Data provided section start

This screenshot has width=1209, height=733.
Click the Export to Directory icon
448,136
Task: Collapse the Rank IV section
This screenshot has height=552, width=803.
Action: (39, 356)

Data provided section end
Data provided section start

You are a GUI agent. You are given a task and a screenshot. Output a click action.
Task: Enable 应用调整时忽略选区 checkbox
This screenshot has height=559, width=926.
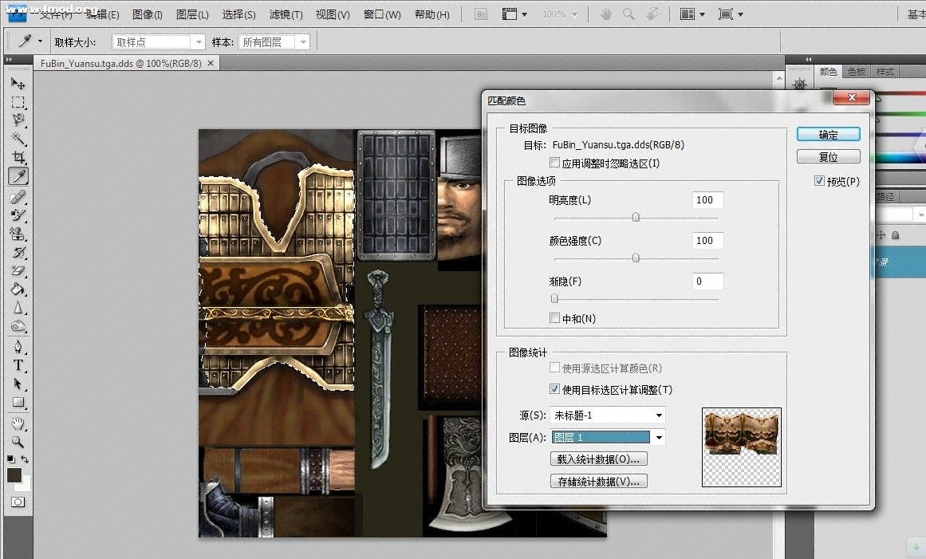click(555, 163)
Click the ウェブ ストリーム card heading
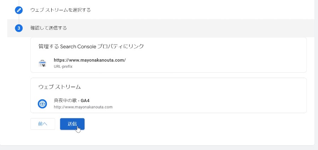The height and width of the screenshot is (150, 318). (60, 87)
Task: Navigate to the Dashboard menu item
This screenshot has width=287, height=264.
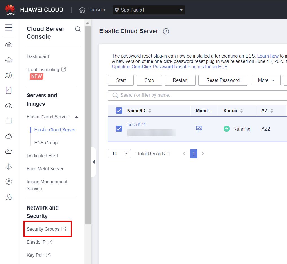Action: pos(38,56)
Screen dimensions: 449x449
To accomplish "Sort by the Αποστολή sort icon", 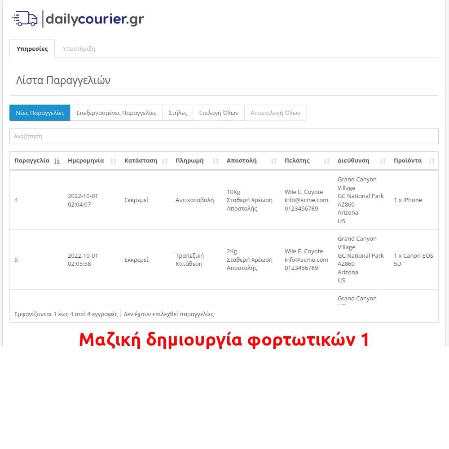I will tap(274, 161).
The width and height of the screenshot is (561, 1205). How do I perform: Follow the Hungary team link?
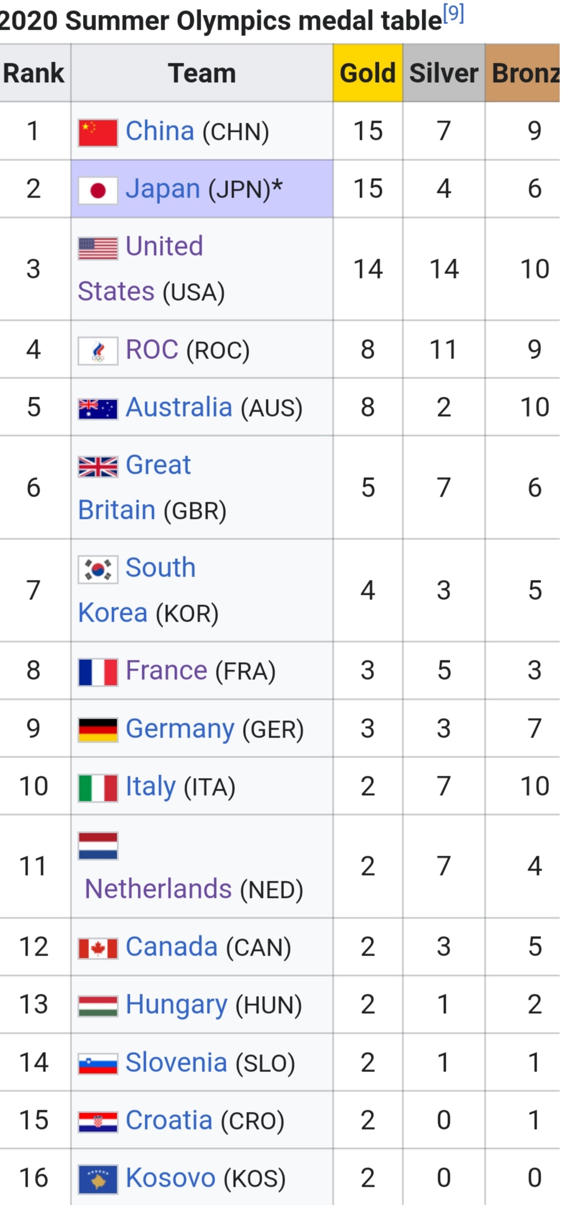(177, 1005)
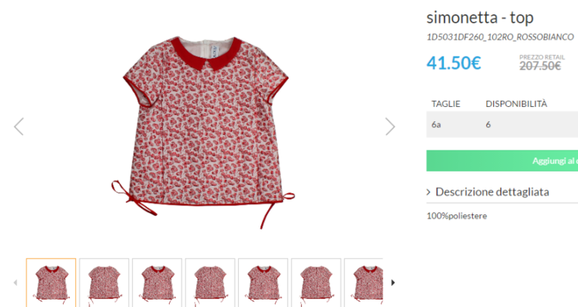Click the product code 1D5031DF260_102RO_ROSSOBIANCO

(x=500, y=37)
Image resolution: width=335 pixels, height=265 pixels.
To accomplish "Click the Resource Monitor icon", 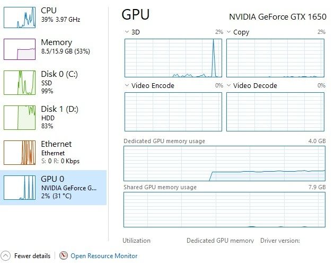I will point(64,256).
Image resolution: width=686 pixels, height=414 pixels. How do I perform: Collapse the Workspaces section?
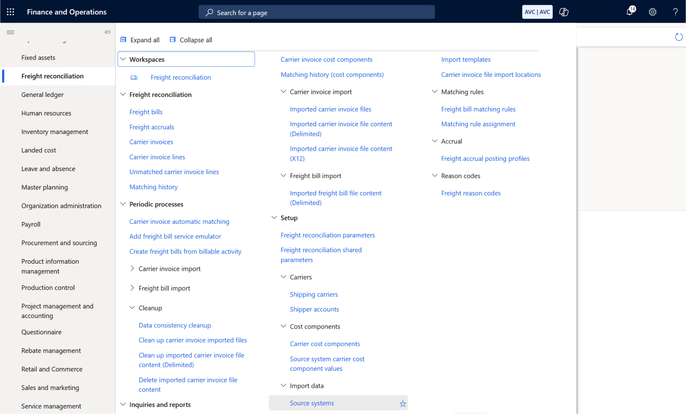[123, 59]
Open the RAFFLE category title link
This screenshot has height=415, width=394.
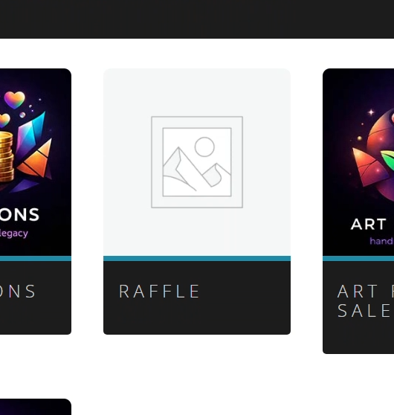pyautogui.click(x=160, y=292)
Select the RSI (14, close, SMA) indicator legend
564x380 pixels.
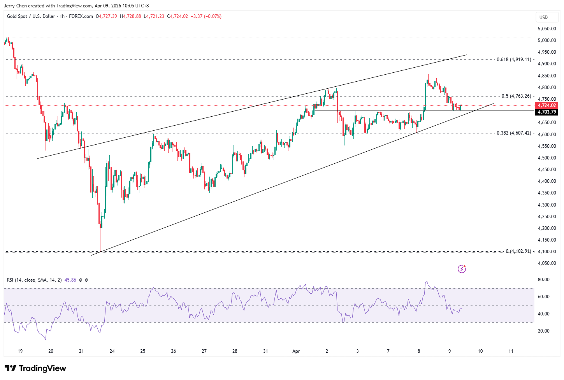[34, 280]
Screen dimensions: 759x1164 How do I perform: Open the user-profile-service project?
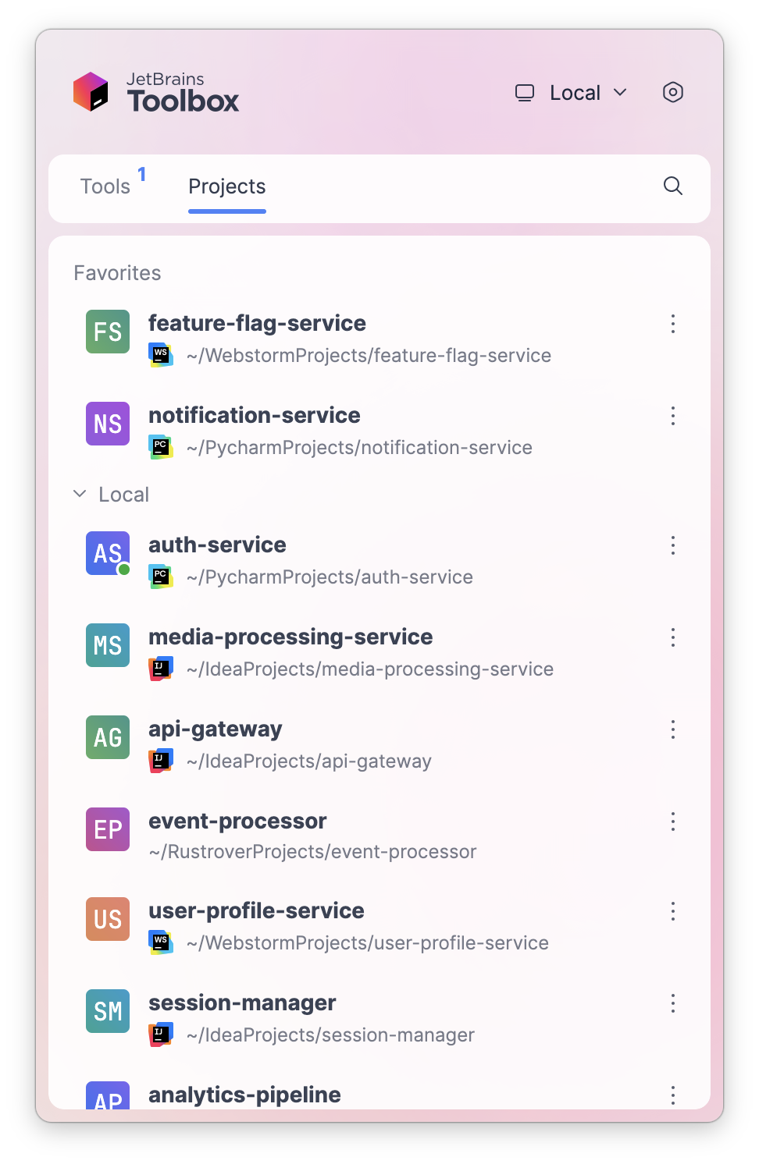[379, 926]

Data provided section end

Instructions to follow:
Of the records above, print only the lines from the one containing "Click the ウェブ ストリーム card heading" through the one containing "Screen dimensions: 449x449", inclusive and unaltered, leaving out pictures.

Solved problem:
Click the ウェブ ストリーム card heading
The height and width of the screenshot is (150, 318). (60, 87)
Task: Navigate to the Dashboard menu item
This screenshot has width=287, height=264.
Action: pos(38,56)
Screen dimensions: 449x449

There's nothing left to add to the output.